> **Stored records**
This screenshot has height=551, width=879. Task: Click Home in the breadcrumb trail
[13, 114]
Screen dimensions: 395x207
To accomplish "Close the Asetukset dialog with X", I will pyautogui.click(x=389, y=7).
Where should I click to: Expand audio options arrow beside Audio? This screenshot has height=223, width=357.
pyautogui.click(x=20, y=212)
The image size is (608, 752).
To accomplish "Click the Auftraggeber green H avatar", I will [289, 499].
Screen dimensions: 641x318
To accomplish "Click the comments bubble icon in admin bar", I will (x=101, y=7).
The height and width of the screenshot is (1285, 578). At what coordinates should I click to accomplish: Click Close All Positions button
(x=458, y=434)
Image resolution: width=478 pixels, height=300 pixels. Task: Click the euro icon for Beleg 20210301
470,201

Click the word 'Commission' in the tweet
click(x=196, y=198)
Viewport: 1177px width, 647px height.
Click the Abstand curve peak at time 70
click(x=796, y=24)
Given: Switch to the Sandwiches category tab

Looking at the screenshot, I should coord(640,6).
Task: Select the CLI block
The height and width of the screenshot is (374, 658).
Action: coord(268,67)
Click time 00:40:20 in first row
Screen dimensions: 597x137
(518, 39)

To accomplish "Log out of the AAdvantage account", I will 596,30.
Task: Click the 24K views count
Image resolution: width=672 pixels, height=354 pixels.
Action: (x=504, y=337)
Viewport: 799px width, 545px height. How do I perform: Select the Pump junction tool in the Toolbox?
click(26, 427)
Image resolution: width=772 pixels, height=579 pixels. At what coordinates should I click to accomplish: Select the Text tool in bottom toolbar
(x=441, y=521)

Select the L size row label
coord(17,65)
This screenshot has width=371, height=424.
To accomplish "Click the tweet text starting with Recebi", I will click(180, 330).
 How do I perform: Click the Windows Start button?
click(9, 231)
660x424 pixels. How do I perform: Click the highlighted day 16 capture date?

> **Exercise instructions**
All of the data above needs to be written out exactly.

> **Expected output**
This screenshot has height=551, width=879. Task: Click Home in the breadcrumb trail
[13, 114]
Screen dimensions: 395x207
To accomplish "Close the Asetukset dialog with X", I will pyautogui.click(x=389, y=7).
Where should I click to: Expand audio options arrow beside Audio? This screenshot has height=223, width=357.
pyautogui.click(x=20, y=212)
The image size is (608, 752).
To accomplish "Click the Auftraggeber green H avatar", I will [289, 499].
Screen dimensions: 641x318
To accomplish "Click the comments bubble icon in admin bar", I will (x=101, y=7).
The height and width of the screenshot is (1285, 578). At what coordinates should I click to accomplish: Click Close All Positions button
(x=458, y=434)
Image resolution: width=478 pixels, height=300 pixels. Task: Click the euro icon for Beleg 20210301
470,201

Click the word 'Commission' in the tweet
click(x=196, y=198)
Viewport: 1177px width, 647px height.
Click the Abstand curve peak at time 70
click(x=796, y=24)
Given: Switch to the Sandwiches category tab

Looking at the screenshot, I should coord(640,6).
Task: Select the CLI block
The height and width of the screenshot is (374, 658).
Action: coord(268,67)
Click time 00:40:20 in first row
Screen dimensions: 597x137
(518, 39)

To accomplish "Log out of the AAdvantage account", I will 596,30.
Task: Click the 24K views count
Image resolution: width=672 pixels, height=354 pixels.
Action: (x=504, y=337)
Viewport: 799px width, 545px height. How do I perform: Select the Pump junction tool in the Toolbox?
click(26, 427)
Image resolution: width=772 pixels, height=579 pixels. At what coordinates should I click to accomplish: Select the Text tool in bottom toolbar
(x=441, y=521)

Select the L size row label
coord(17,65)
This screenshot has width=371, height=424.
To accomplish "Click the tweet text starting with Recebi", I will click(180, 330).
 How do I perform: Click the Windows Start button?
click(9, 231)
660x424 pixels. How do I perform: Click the highlighted day 16 capture date?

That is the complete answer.